TL;DR // Key Takeaways ANSWER_FIRST
  • 01 Most LLM “state” is session-scoped and ephemeral — it does not need linearizable consensus.
  • 02 Pin a session to a region with sticky routing; replicate lazily, reconcile on failover.
  • 03 Reserve Raft/Paxos for the small set of values that genuinely must be globally agreed (quotas, billing).
  • 04 We cut p99 cross-region read latency from 180ms to 47ms by removing a consensus layer, not adding one.

The mistake: treating chat state like a bank ledger

The instinct of a senior engineer who has done finance work — and I have spent years there — is to reach for strong consistency by default. If you have ever debugged a double-spend, linearizability feels like safety. So the first design we shipped put every session’s state machine behind a Raft group.

It worked. It was also four times slower than it needed to be, because we were paying the cost of global agreement for data that exactly one user would ever read, within a few seconds, from one region.

The reframe: classify state by who reads it

The unlock was boring and effective — we drew a table of every piece of state and asked two questions: who reads it and how bad is a stale read.

state-policy.ts
type Consistency = 'session-local' | 'eventually-global' | 'linearizable';
interface StatePolicy {
key: string;
readers: 'single-session' | 'cross-session';
staleReadCost: 'invisible' | 'annoying' | 'incorrect';
consistency: Consistency;
}
const policies: StatePolicy[] = [
{ key: 'conversation_buffer', readers: 'single-session', staleReadCost: 'invisible', consistency: 'session-local' },
{ key: 'tool_call_ledger', readers: 'single-session', staleReadCost: 'annoying', consistency: 'session-local' },
{ key: 'usage_quota', readers: 'cross-session', staleReadCost: 'incorrect', consistency: 'linearizable' },
{ key: 'model_router_weights',readers: 'cross-session', staleReadCost: 'annoying', consistency: 'eventually-global' },
];

Once you sort by that last column, the architecture writes itself.

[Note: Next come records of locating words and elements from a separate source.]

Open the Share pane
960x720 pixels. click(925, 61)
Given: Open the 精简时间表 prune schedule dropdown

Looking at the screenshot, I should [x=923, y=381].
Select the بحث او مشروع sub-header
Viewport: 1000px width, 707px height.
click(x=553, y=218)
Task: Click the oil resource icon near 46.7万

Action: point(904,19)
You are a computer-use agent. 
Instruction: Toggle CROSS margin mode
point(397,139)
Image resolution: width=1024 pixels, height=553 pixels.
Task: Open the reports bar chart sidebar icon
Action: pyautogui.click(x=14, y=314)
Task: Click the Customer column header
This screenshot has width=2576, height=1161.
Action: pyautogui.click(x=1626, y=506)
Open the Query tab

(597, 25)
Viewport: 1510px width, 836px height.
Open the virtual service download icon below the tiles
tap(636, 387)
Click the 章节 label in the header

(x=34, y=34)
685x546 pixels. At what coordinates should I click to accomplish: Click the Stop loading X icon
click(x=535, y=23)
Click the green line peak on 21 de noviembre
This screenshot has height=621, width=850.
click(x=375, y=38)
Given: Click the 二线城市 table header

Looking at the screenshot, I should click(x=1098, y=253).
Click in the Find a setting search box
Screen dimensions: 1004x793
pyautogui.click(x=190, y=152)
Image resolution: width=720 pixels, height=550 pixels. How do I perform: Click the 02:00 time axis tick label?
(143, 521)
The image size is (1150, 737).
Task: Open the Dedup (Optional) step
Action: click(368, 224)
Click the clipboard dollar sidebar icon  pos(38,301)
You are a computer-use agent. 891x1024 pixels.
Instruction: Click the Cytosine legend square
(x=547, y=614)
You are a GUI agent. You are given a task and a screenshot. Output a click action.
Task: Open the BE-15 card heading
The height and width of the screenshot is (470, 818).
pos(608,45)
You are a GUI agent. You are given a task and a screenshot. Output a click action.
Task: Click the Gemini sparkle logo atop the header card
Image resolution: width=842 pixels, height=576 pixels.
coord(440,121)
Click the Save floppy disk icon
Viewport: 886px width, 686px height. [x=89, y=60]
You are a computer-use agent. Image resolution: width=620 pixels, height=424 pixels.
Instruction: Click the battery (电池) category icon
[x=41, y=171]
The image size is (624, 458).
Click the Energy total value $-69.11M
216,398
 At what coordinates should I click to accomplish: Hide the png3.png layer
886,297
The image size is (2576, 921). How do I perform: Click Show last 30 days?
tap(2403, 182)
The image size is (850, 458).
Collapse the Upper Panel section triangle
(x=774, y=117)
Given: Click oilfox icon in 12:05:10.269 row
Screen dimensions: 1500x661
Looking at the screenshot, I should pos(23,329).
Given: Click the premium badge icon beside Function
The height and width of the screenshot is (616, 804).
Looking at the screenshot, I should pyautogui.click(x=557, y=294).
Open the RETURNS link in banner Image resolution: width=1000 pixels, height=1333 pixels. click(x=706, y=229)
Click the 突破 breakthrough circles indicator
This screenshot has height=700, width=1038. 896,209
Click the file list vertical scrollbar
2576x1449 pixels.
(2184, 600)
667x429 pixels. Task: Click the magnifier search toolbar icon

The vast majority of rows are session-local. They want sticky routing, not consensus.

Session-local: pin and replicate lazily

We route a session to a home region on first contact and keep it there with a signed routing token. State lives in that region’s fast store. We replicate asynchronously to one neighbour purely for failover. If the home region dies mid-conversation, the user gets one slightly stale turn — annoying, not incorrect — and we reconcile forward.

Linearizable: keep the set tiny

Only quotas and billing counters are truly global. Those — and only those — sit behind the consensus layer. Because the set is small and writes are infrequent relative to token streaming, the round-trip cost is amortised across thousands of cheap session-local operations.

The result

The latency win came from deletion. We removed consensus from the hot path and the p99 cross-region read dropped from 180ms to 47ms. The lesson generalises well beyond LLMs: the cheapest distributed system is the one you talk yourself out of building.